** Start RECORDED INFORMATION **

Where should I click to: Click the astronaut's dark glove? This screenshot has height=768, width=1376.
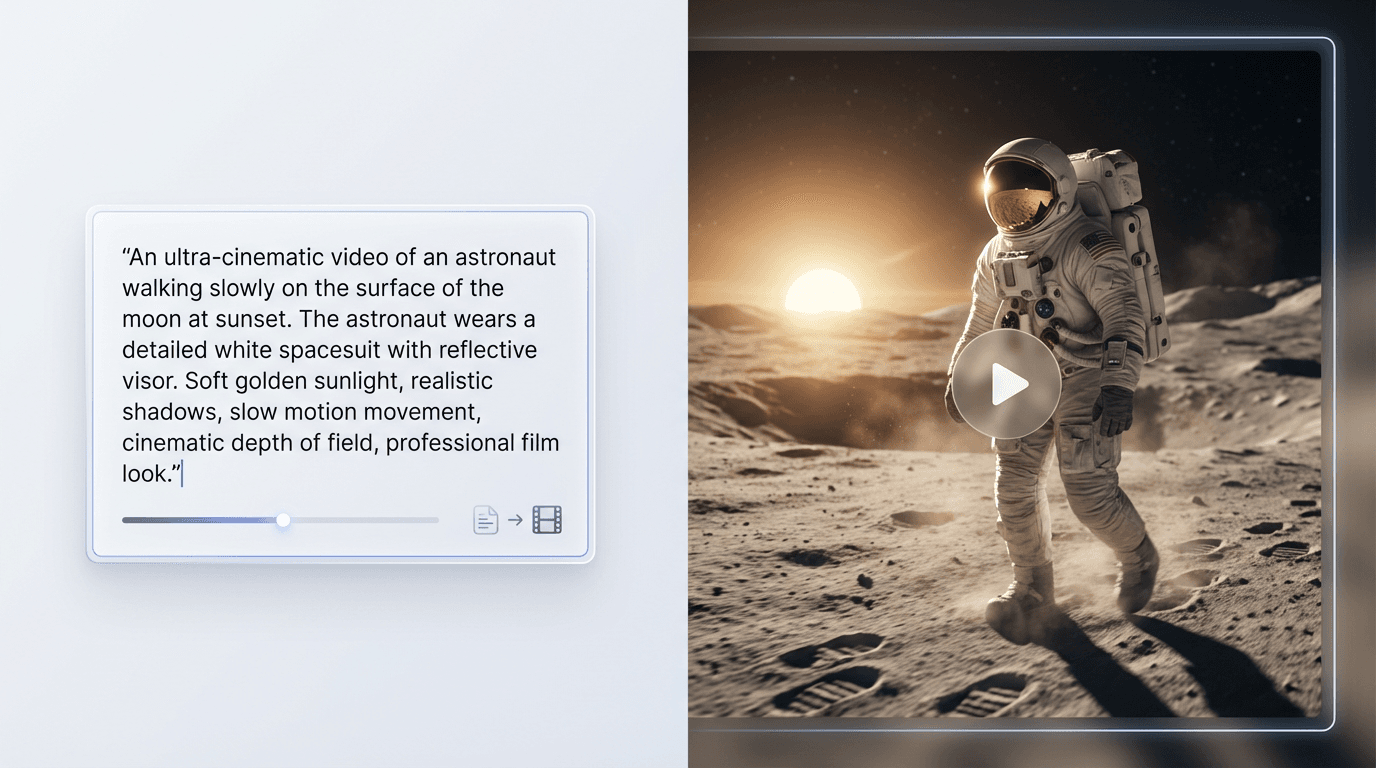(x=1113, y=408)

** End RECORDED INFORMATION **
** Start RECORDED INFORMATION **

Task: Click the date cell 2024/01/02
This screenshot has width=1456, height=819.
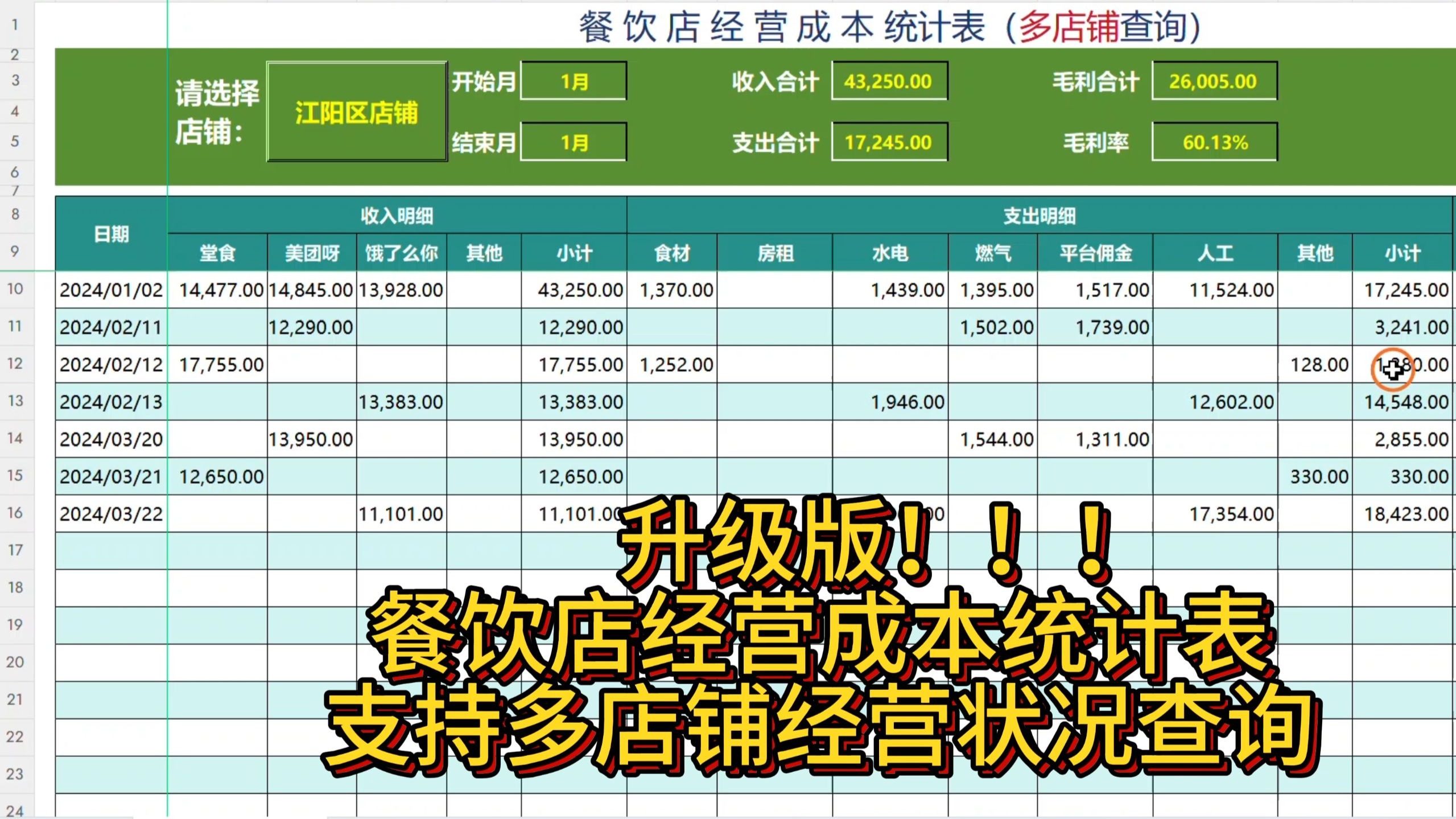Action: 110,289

** End RECORDED INFORMATION **
** Start RECORDED INFORMATION **

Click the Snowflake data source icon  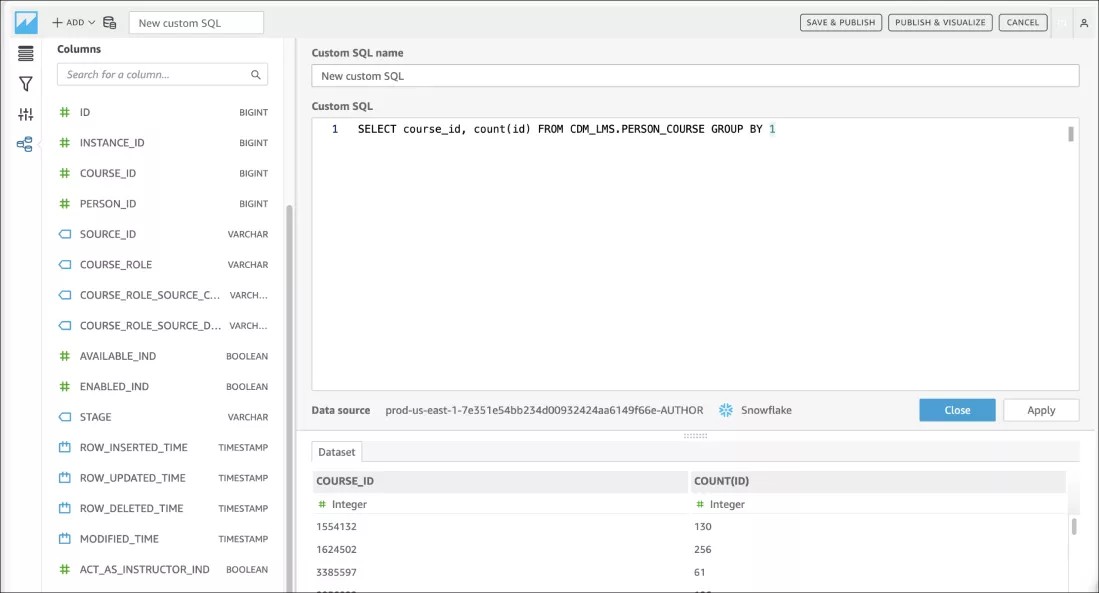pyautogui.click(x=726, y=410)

** End RECORDED INFORMATION **

◆ GOAL ◆
Scale the lines starting at the line that contains "Where should I" and ending at the line that contains "(x=1113, y=408)". Write these lines again with their requests, multiplying only the x and y coordinates in the answers by 1.45 and rounding each result to a whole number with halves rounded up, and leave out the pictures.

◆ ANSWER TO THE EXERCISE ◆
Where should I click to: Click the astronaut's dark glove? This screenshot has height=768, width=1376.
(x=1614, y=592)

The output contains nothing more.